### [Aim of the task]
Rewrite the early retirement text starting at "WE paid off" and ending after "of interest rate.", with "insurance costs" put in place of "property taxes".

### [Text excerpt]
# # # # # # #

Secrets of Early Retirement

WE paid off our home before we retired. Also we can Homestead and protect the house from creditors, being sued, etc. I don't think many states have that anymore. Our property taxes are low and we certainly could not rent for what it costs us to live here. I think everyone has to look at their own situation to make the right choice. There is never one choice fits all.
 
I view the pay off the mortgage discussion much the same I way I view the Dave Ramsey approach of paying of small debts first regardless of interest rate.

They are both focused on the psychology of the situation. If it were simply a matter of focusing on the cold hard numbers, almost everyone would be out of debt - and retiring early. But most people just don't work that way.
 
I'm dumb and happy. My goal was to pay off my mortgage early first -- before I even thought of ER. Did so, and that's when my retirement savings went into hyperdrive.

It wasn't all numbers. It was also peace of mind.

When it comes to the primary residence, another factor is "frequency of moving." Moving is not only costly, it tends to reset everything, including the mortgage treadmill. But I digress.

Mort - gage
Death - measure


Joe, "Dumb and happy since 2000"

+1. There are some things even more important than crunching the #s and saving some quid. No bank able to foreclose, and killing off that seemingly endless monthly payment, greatly outweighed the modest savings. It was, well, priceless.
 
I do kinda take issue with that as I'm happy just putzing around in retirement :LOL:

I'm doing well at that too. Framed up a couple of pictures that will make some people smile. That's worth doing and works for me.

Putzing is good.
 
From the article:

That's his top advice? Dumb. This is another book I won't need to read.

# # # # # # #

### [Dataset extract]
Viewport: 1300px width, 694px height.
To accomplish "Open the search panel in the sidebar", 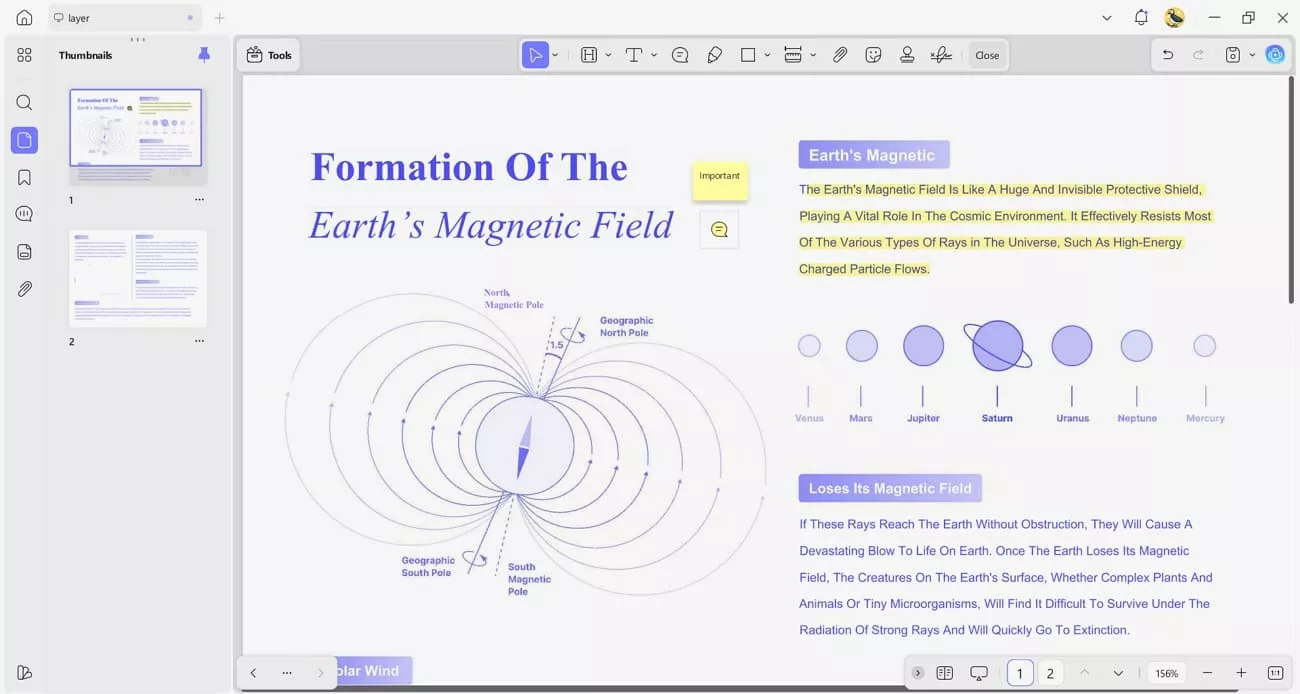I will tap(24, 102).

# # # # # # #

### [Solved problem]
WE paid off our home before we retired. Also we can Homestead and protect the house from creditors, being sued, etc. I don't think many states have that anymore. Our insurance costs are low and we certainly could not rent for what it costs us to live here. I think everyone has to look at their own situation to make the right choice. There is never one choice fits all.
 
I view the pay off the mortgage discussion much the same I way I view the Dave Ramsey approach of paying of small debts first regardless of interest rate.